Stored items

+ + +

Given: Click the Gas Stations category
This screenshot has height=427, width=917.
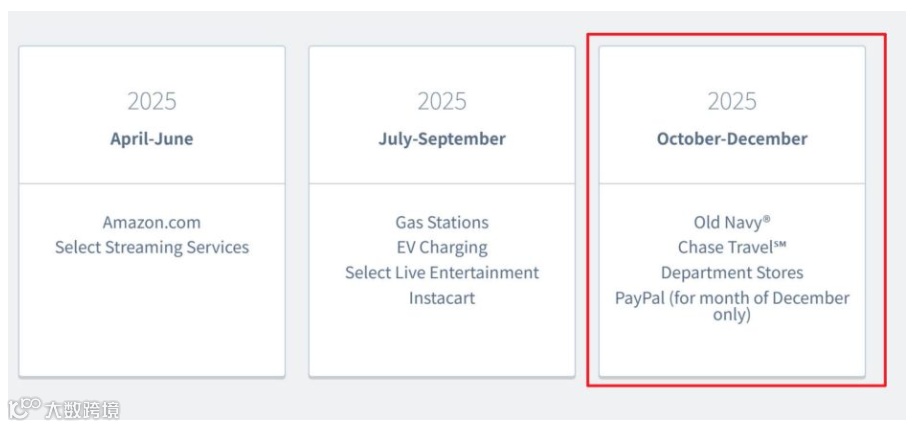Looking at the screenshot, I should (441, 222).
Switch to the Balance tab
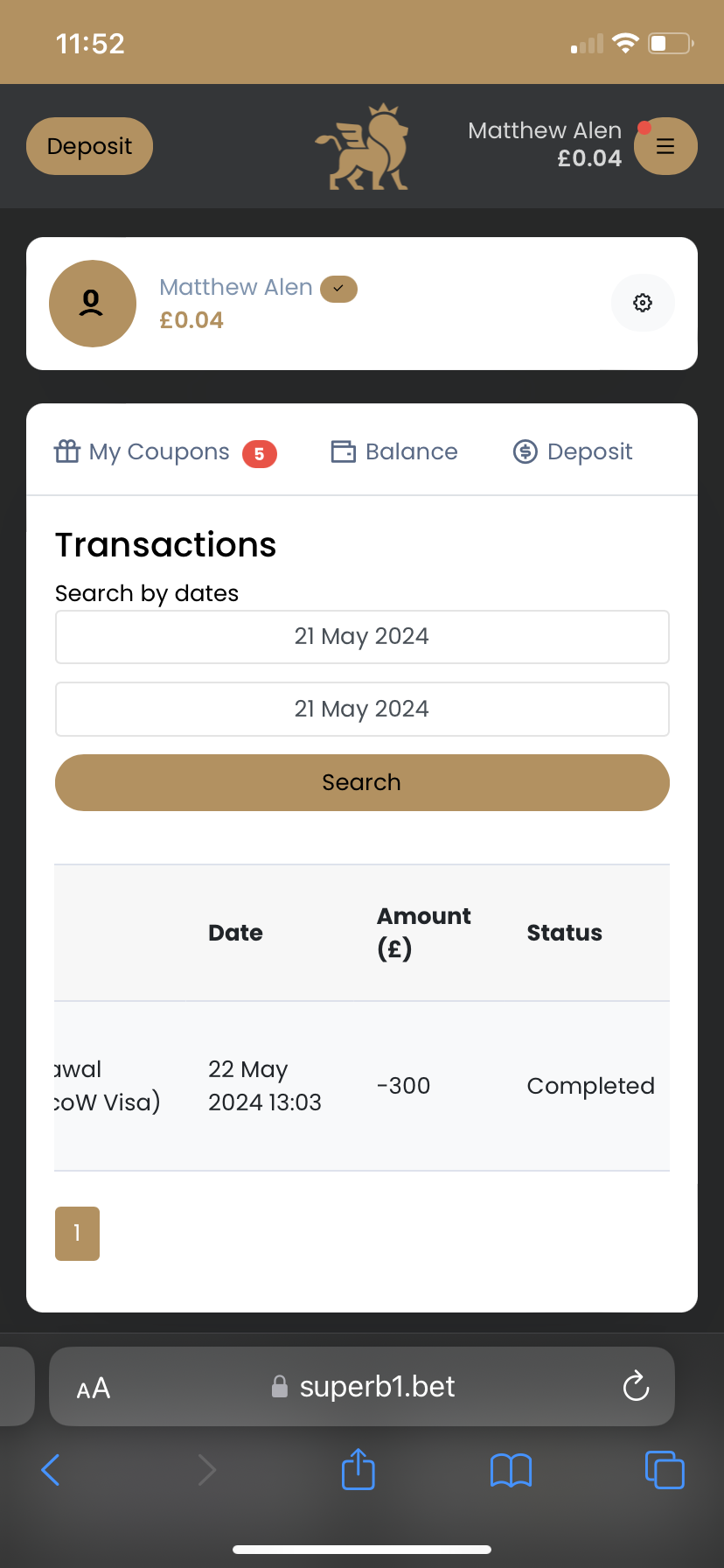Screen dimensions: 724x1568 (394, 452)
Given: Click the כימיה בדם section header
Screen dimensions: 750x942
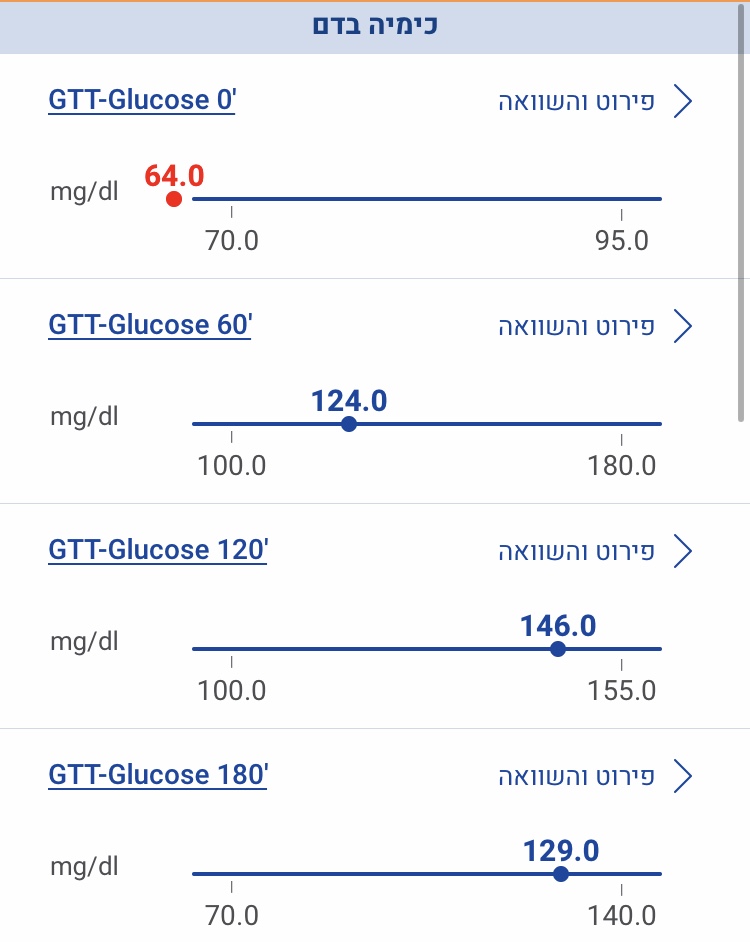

+ + +

◆ Exercise aim
From the first line to the last, retype the data above exactly, but not its images.

◆ Answer below
Given: Click the Gas Stations category
This screenshot has height=427, width=917.
Looking at the screenshot, I should (441, 222).
Switch to the Balance tab
Screen dimensions: 724x1568 (394, 452)
Given: Click the כימיה בדם section header
Screen dimensions: 750x942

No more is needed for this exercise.